Exercise instructions: For the records below, give the number of lines in which "Given" appears, and add nothing else.

Extracted information:
*** Begin section ***
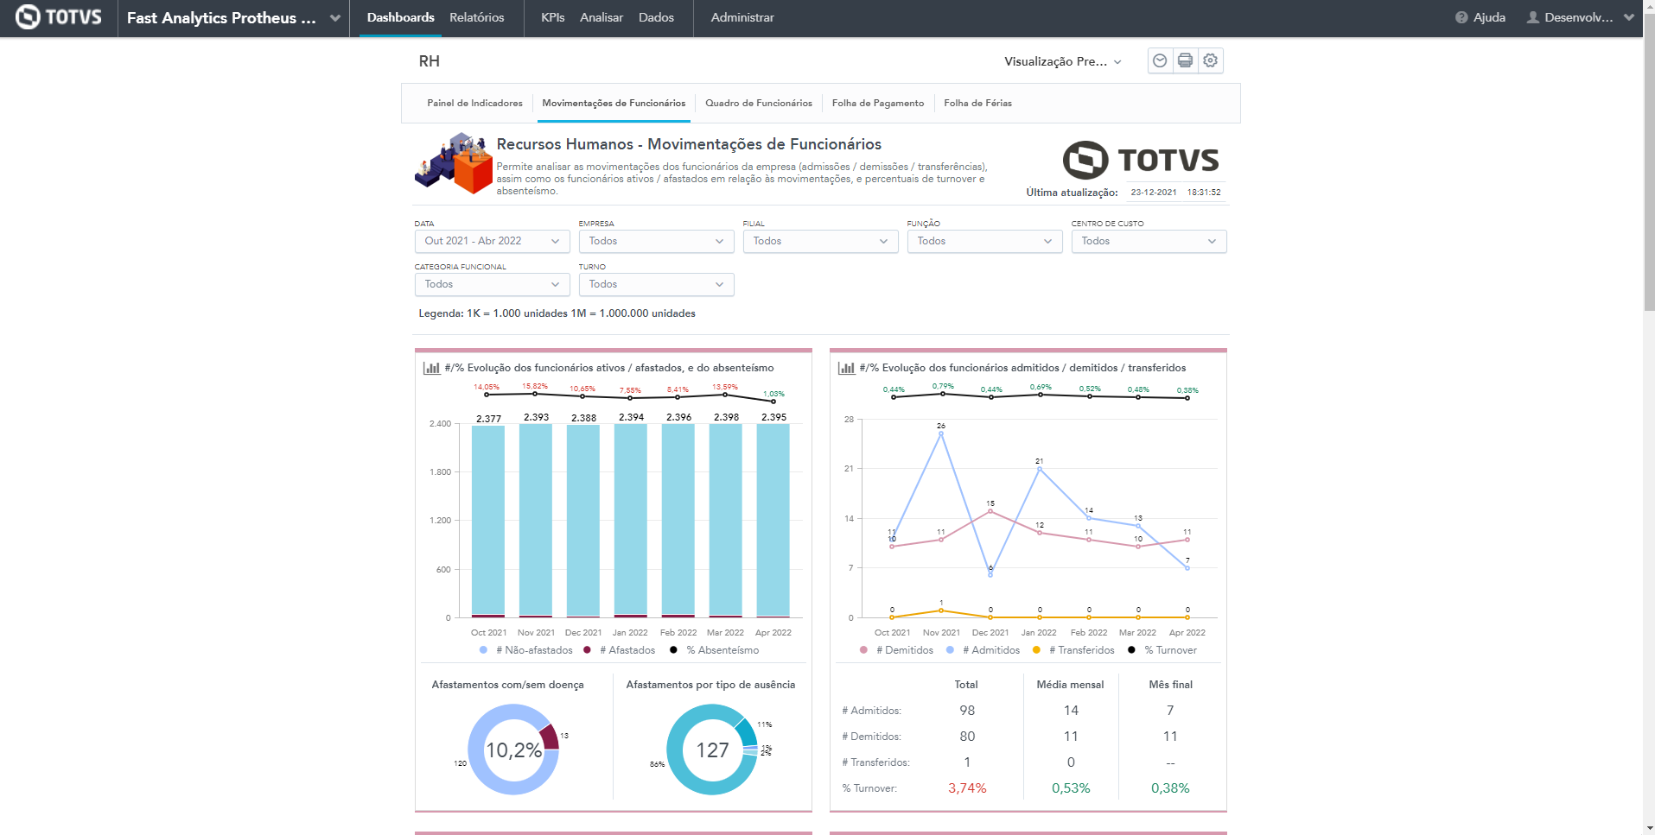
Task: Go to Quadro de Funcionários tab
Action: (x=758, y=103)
*** End section ***
*** Begin section ***
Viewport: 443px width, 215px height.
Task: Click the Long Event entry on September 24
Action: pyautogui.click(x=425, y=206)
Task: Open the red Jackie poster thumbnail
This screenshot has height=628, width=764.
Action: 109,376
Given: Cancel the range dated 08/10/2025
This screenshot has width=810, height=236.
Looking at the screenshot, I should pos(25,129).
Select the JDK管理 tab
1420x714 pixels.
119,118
*** End section ***
*** Begin section ***
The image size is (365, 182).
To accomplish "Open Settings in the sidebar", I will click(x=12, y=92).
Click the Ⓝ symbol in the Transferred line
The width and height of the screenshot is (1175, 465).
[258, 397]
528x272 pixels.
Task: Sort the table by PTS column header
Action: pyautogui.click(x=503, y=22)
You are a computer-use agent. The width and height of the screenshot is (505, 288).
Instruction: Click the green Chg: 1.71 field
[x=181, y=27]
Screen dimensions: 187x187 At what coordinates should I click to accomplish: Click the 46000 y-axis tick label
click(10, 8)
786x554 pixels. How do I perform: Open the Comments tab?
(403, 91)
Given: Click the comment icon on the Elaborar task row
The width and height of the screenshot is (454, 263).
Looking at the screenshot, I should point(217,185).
*** End section ***
Written answer: 2